2. Free time for personal projects
Giving employees time to work on projects of their own choosing often results in high quality creative work. It also encourages motivation and happiness, not to mention potentially being very useful for the organization. What’s not to love?
How to do it:
- Set aside time for colleagues to work on whatever they like: it could be something that bothers them at work, something they believe can be done better, or something they think would be nice to have.
- Allowing people to present the fruits of their labours makes them accountable and gives a platform for celebrating great ideas.
- Be mindful that some colleagues can find it difficult to take advantage of this policy and may need extra encouragement.
Google’s 20% time has resulted in products like Gmail, Adsense and Google Earth. Other companies like MyPlanet run 5% time policies, giving more time to teams that present promising ideas. MyPlanet also asks colleagues to track time spent in “Awesome Time” alongside paid leave. The initiative has even been applied in the classroom to help students find out what drives them.
3. Train in strengths-based feedback
Creating a high-performance workplace is about aligning what people have energy for, what they have skills and competencies in, and what the organization's needs are. Use feedback to reconnect people to their inner passions, skills and values.
How to do it:
- Give training on strengths-based feedback. We like the SALT model to guide our interactions: S - Simulate, A - Appreciate, L - Listen, learn and Link, T - Transfer, Trust, Transform.
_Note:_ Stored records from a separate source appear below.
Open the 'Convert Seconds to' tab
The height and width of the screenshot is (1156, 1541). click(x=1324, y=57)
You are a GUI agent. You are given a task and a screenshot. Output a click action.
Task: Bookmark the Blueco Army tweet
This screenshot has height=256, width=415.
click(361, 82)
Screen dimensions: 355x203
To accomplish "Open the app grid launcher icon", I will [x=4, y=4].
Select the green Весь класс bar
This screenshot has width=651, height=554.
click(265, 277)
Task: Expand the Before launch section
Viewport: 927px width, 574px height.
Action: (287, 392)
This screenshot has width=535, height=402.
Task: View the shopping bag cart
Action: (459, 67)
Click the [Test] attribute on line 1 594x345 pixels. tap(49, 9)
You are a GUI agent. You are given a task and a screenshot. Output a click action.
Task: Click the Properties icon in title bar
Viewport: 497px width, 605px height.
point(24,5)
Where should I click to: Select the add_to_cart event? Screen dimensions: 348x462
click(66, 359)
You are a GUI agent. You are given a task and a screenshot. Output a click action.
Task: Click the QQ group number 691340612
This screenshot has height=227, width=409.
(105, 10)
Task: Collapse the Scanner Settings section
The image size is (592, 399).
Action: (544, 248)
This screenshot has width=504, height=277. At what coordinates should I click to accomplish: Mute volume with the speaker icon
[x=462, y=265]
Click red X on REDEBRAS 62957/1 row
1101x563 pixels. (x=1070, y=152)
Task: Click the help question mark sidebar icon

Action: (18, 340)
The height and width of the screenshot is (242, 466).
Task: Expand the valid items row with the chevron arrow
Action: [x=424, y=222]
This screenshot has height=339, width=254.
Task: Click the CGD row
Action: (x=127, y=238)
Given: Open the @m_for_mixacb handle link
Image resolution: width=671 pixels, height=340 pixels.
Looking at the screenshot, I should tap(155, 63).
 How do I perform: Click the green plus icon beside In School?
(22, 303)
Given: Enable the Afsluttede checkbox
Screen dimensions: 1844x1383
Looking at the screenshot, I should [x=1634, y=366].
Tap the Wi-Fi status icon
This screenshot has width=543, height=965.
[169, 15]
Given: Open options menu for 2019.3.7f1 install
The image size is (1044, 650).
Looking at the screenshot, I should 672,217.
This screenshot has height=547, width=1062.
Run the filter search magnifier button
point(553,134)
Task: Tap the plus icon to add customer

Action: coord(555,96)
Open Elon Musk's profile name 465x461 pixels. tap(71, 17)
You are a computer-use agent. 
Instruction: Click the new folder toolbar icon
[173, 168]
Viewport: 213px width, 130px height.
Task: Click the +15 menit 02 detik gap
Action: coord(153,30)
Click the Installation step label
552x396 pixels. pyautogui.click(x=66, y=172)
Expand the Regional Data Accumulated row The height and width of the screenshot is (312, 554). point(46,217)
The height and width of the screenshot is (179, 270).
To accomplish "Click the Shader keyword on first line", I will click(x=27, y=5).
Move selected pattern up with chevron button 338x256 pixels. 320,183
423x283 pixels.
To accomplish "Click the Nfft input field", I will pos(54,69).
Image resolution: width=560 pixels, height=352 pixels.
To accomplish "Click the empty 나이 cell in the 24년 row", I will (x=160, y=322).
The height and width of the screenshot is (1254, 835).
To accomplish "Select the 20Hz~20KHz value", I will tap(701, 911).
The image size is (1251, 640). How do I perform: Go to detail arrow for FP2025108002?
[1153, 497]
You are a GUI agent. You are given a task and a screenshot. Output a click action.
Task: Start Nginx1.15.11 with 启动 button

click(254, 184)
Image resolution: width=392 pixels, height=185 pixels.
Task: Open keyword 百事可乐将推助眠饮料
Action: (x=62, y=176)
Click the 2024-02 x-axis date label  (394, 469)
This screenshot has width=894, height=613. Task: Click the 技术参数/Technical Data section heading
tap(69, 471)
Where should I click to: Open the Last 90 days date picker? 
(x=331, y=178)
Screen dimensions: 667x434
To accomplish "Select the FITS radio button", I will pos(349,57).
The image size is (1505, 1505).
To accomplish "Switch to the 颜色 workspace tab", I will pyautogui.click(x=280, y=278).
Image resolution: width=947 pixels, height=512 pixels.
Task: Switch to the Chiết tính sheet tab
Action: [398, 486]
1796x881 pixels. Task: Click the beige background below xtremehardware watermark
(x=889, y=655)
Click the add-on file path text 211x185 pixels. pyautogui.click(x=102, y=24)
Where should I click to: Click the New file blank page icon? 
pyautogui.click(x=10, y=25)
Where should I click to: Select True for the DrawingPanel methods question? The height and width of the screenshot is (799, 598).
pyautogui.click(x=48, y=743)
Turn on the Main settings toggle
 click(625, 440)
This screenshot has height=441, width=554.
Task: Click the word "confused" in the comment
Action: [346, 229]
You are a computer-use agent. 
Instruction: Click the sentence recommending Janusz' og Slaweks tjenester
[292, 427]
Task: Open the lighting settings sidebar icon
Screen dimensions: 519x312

- If you are in HR or a leadership position, make it your mission to shift this dynamic so that feedback can follow a process such as:
- Invite people to complete a Strengths Profile so everyone gets the opportunity to learn what their strengths are and how to put them to use.
- Begin with what's going right, celebrate and recognize successes, and seek further opportunities for colleagues to shine.
- Attune to the potential that exists within people, then unlock and unleash it.
- Keep feedback regular; people need to check-in with what they have energy for, how their skills are developing and what the organization needs from them.